Confirmando este ponto, Lafer recorda o sintomático caso do fundador
do partido peruano APRA (Aliança Popular Revolucionaria Americana, na
sigla em espanhol). Em 1948, devido ao fracasso de seus correligionários
durante uma tentativa de golpe de estado, Víctor Raúl Haya de la Torre
consegue a concessão de um asilo político da Colômbia, mas não consegue
deixar seu país porque o governo peruano passa a argumentar que ele não é
um perseguido político, mas sim um infrator comum.
O caso foi obrigado a seguir para o arbítrio da CIJ (Corte
Internacional de Justiça), que deu ganho de causa à Colômbia e a Haya de
la Torre ao notar que o Peru (bem como Brasil e Estados Unidos) não era
signatário da Convenção de Montevidéu sobre os direitos e deveres de um
estado.
A Convenção de Caracas de 1954 são outro elemento que revela o
caráter essencialmente latino-americano da concessão de asilos
políticos.

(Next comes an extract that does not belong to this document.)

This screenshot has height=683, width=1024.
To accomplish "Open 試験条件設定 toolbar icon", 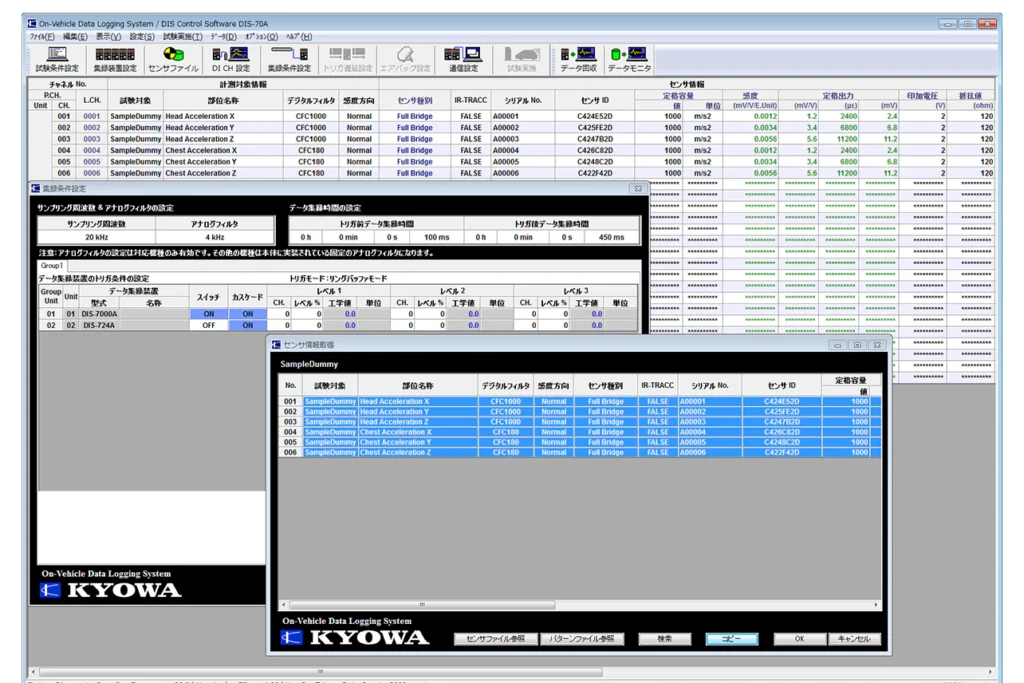I will 57,59.
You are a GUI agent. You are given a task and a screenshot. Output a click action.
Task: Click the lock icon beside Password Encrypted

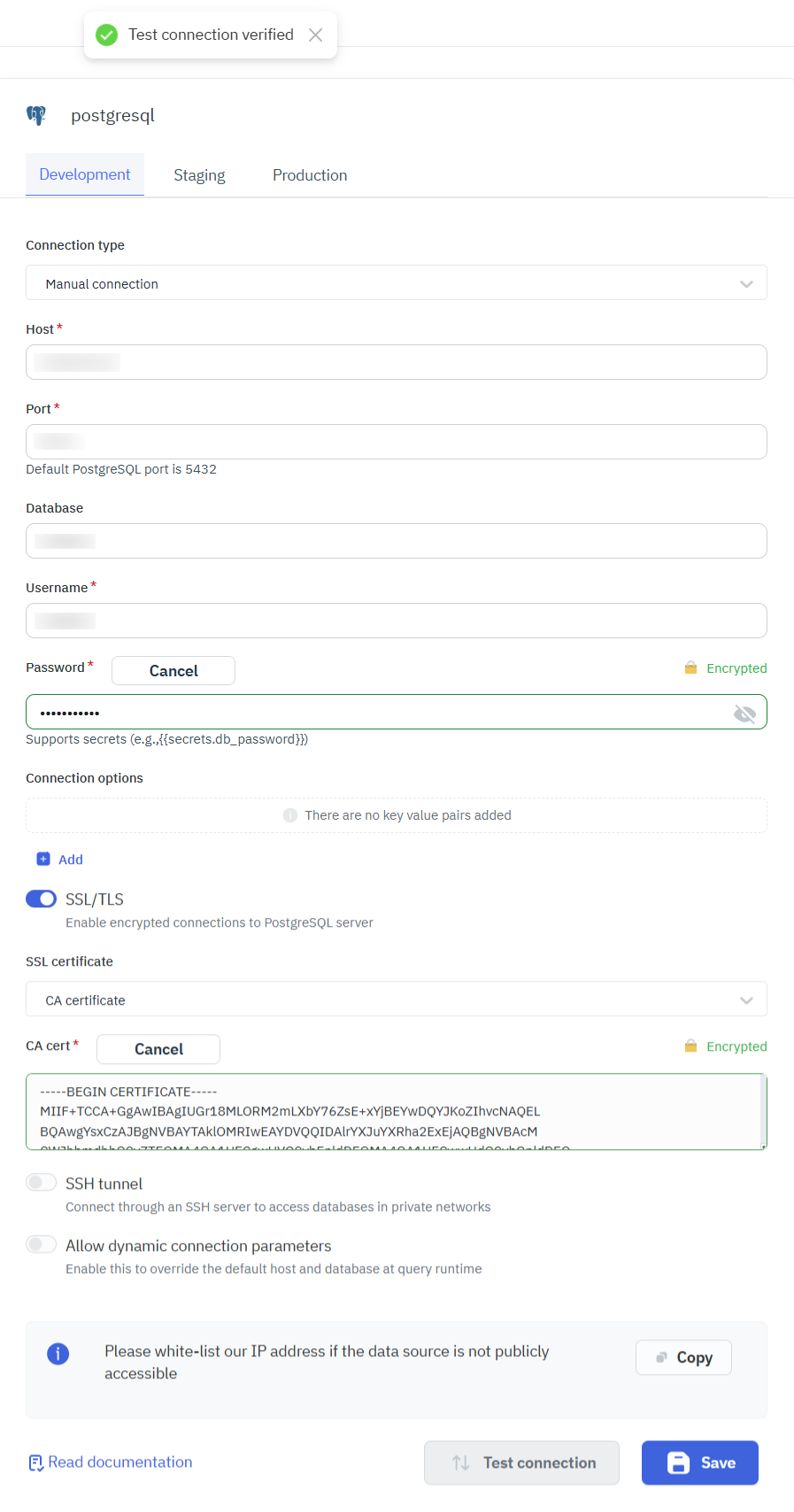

Assinada apenas por governos de estados-membros da OEA
(Organização dos Estados Americanos), ela normatiza logo em seu segundo
artigo que “todo Estado tem o direito de conceder asilo, mas não se acha
obrigado a concedê-lo, nem a declarar por que o nega”.
Ao mesmo tempo, em concordância com a Declaração Universal dos
Direitos Humanos, também ressalva que “não é lícito conceder asilo a
pessoas que tenham sido acusadas de delitos comuns, processadas ou
condenadas por esse motivo por tribunais ordinários competentes, sem
terem cumprido penas respectivas”. É desse raciocínio que surge o novo
ponto nodal do caso Julian Assange e as razões pelas quais é tão
relevante aos britânicos acusarem-no de não ser um perseguido político.